= Exercise 1 =
Report every line in the rows below that contains the string "width".

= Source extract =
┄┄┄┄┄┄

Skip to main content

Affective Research Dataset Tookit (ARDT): an extensible utility package for working with AER Datasets such as ASCERTAIN, CUADS, DREAMER and more

Project description

Affective Research Dataset Toolkit (ARDT)

AARDT, pronouced "art," is a utility library for working with AER Datasets available to the academic community for research in automated emotion recognition. While it may likely be applied to datasets in other research areas, the author(s)' are primarily focused on AER.

Quick Index of this README:

Quick Start

Step 1: Installation

pip install ardt

Step 2: Configuration

Configure that paths to your AER datasets in the ardt_config.yaml file. In your project root, create a file named ardt_config.yaml like so:

{
    # Some ARDT dataset implementation may need to preprocess the raw data. When this happens, it'll store
    # the intermediate outputs in the working_dir
    'working_dir': '/mnt/datasets/ardt/working_storage',
    
    # Configure any datasets you want to use... key is defined by the AERDataset implementation itself.
    # We show templates for the three dataset implementations provided out of the box, but you can add more or remove 
    #  any of these as needed.

┄┄┄┄┄┄

= Rows =
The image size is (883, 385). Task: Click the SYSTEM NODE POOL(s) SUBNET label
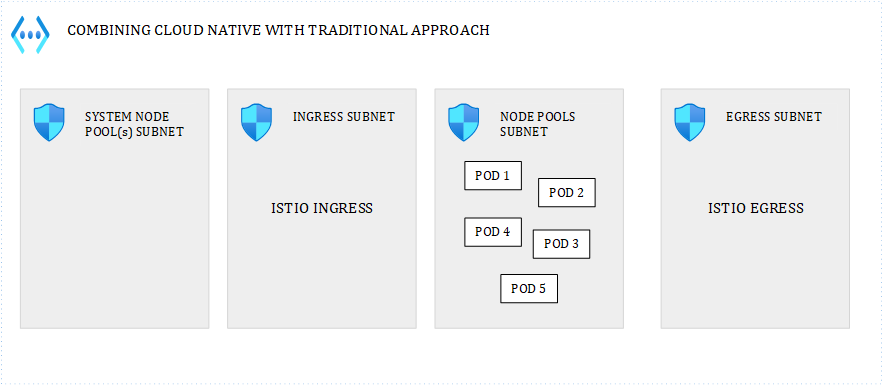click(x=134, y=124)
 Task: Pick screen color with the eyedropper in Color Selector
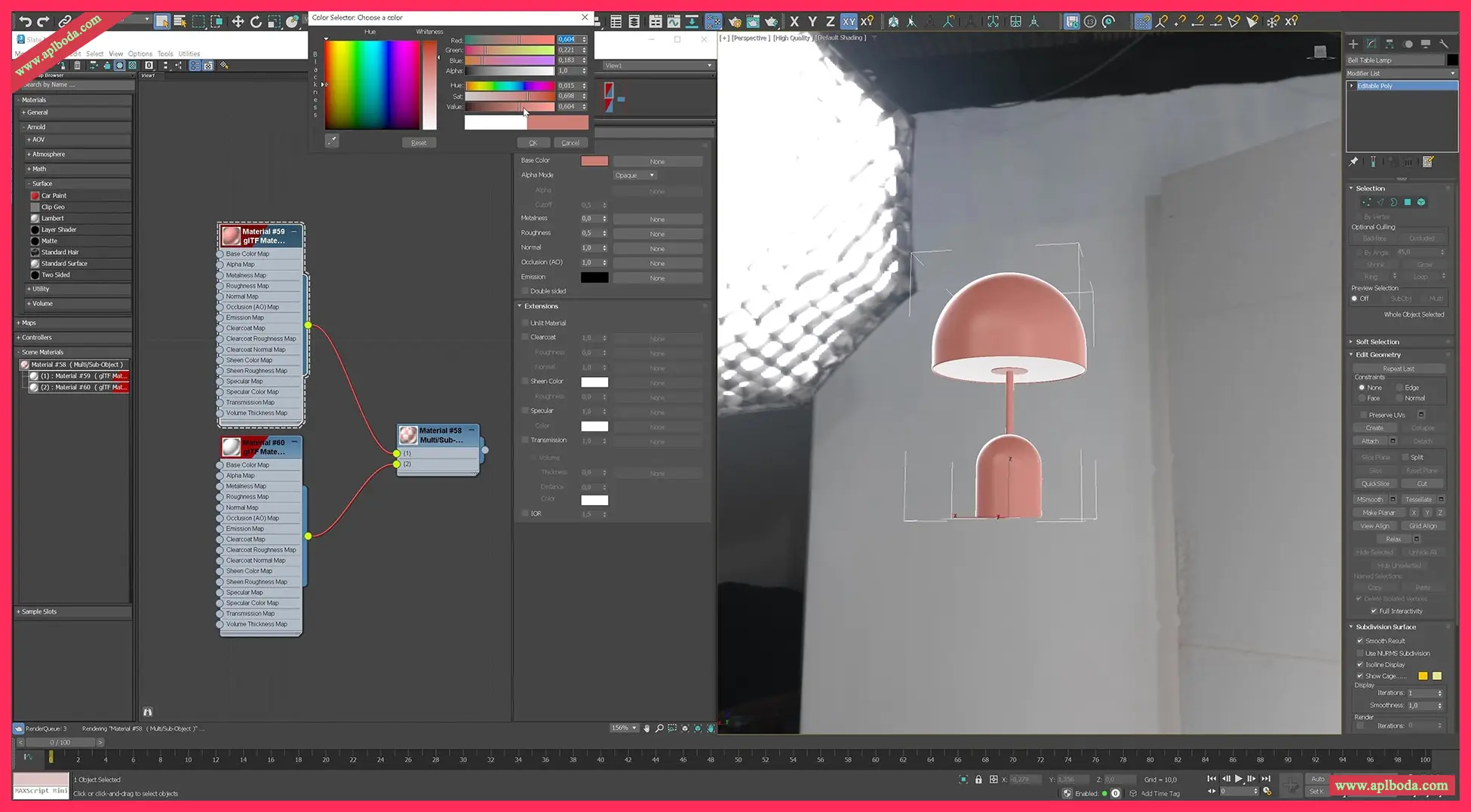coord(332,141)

┄┄┄┄┄┄

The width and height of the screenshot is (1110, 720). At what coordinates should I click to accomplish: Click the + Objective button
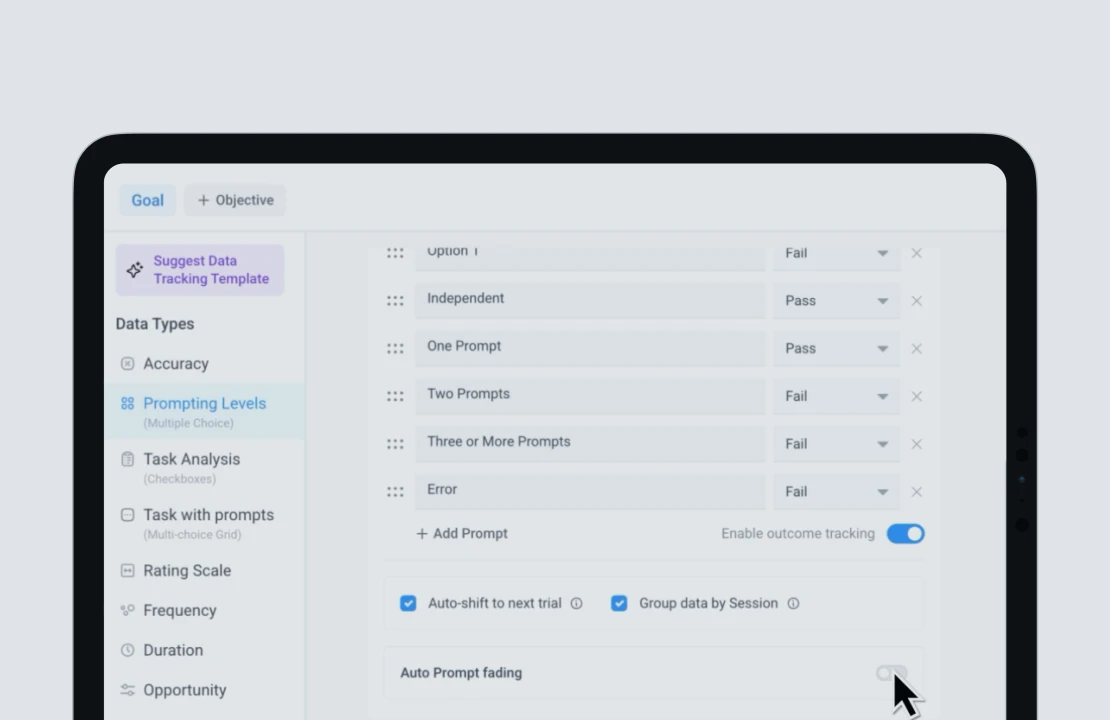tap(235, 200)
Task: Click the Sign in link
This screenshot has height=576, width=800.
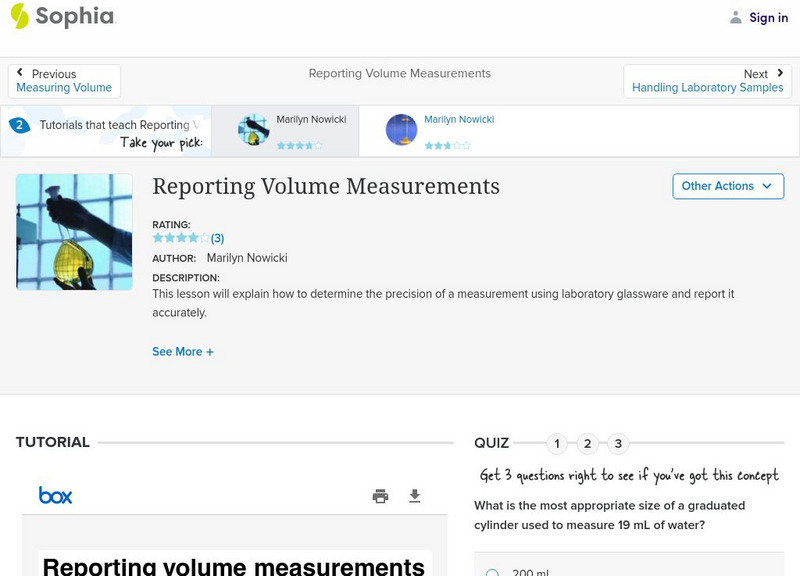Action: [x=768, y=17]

┄┄┄┄┄┄

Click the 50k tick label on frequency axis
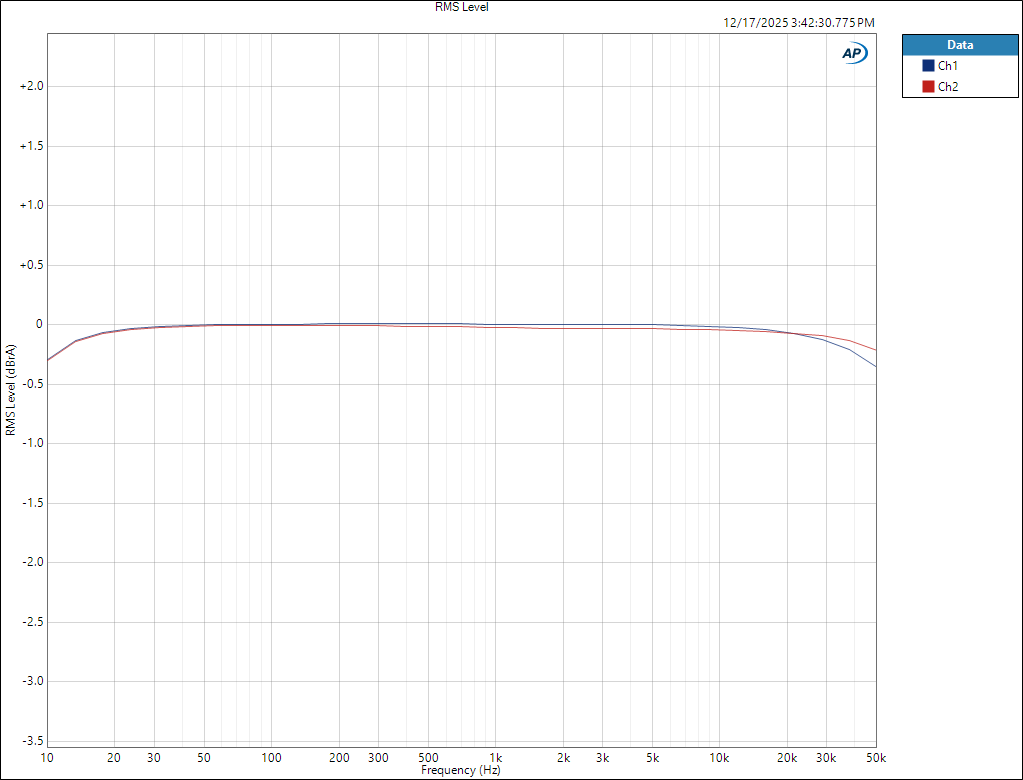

┄┄┄┄┄┄

= Exercise 2 =
According to the ARDT project description, what file should be created in the project root to configure dataset paths?

= Response 1 =
The width and height of the screenshot is (1110, 720). At what coordinates should I click to accomplish: Click the + Objective button
This screenshot has height=576, width=800.

= Response 2 =
A file named ardt_config.yaml.